• Exercise requirements:
Please retype the lines of the material below, starting at the line that contains "Screen dimensions: 960x660" and ending at the line that contains "This screenshot has height=670, width=1286.", without changing anything.

• Material provided:
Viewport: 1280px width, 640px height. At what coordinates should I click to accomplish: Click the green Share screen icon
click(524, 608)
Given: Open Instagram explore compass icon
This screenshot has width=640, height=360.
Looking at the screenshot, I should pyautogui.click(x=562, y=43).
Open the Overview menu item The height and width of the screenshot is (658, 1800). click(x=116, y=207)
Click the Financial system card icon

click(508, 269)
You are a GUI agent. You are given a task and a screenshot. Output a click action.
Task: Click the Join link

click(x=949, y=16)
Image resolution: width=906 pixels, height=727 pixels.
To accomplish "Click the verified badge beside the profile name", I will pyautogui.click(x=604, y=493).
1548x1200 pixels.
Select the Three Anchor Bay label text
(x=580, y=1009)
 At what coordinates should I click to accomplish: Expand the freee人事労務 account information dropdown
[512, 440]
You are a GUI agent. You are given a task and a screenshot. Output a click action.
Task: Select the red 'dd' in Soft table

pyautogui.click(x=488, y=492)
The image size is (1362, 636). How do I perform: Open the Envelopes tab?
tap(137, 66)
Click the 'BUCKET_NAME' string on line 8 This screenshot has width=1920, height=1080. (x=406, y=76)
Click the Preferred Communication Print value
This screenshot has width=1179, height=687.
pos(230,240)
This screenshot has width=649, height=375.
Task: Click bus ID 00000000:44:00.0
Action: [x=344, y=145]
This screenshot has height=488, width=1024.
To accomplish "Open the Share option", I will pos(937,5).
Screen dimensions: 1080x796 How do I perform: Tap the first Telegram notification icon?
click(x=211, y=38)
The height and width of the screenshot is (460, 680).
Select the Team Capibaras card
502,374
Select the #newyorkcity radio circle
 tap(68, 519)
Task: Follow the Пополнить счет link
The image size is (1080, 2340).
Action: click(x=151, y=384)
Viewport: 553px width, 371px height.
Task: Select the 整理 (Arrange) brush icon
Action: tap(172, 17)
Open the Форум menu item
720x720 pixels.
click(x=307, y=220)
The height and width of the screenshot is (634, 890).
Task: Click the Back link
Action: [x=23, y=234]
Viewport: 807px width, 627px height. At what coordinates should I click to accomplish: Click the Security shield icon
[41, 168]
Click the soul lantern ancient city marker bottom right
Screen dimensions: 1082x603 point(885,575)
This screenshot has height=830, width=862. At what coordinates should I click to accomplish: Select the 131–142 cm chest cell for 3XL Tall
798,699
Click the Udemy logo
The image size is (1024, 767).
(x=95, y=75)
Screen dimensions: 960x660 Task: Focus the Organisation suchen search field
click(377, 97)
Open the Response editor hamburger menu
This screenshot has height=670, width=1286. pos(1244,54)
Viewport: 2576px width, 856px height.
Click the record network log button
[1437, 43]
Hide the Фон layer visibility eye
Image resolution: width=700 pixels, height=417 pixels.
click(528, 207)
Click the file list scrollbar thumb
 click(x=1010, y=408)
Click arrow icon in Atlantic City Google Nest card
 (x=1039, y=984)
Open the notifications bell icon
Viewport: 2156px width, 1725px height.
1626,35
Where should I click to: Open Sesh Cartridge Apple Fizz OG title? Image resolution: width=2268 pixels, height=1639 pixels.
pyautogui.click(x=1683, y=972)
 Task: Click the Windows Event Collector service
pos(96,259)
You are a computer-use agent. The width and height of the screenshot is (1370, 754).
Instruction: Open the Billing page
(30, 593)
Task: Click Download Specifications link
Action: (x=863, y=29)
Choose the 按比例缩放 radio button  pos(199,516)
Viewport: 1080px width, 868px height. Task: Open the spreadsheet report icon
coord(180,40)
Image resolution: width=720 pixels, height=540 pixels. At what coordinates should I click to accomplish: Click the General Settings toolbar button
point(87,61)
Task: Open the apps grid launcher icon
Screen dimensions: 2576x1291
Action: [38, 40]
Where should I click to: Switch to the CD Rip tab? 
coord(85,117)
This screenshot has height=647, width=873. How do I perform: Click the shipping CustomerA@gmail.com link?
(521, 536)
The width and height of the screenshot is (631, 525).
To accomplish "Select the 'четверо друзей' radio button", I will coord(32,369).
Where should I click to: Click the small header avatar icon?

• The output:
Screen dimensions: 960x660 Task: Focus the Organisation suchen search field
click(377, 97)
Open the Response editor hamburger menu
This screenshot has height=670, width=1286. pos(1244,54)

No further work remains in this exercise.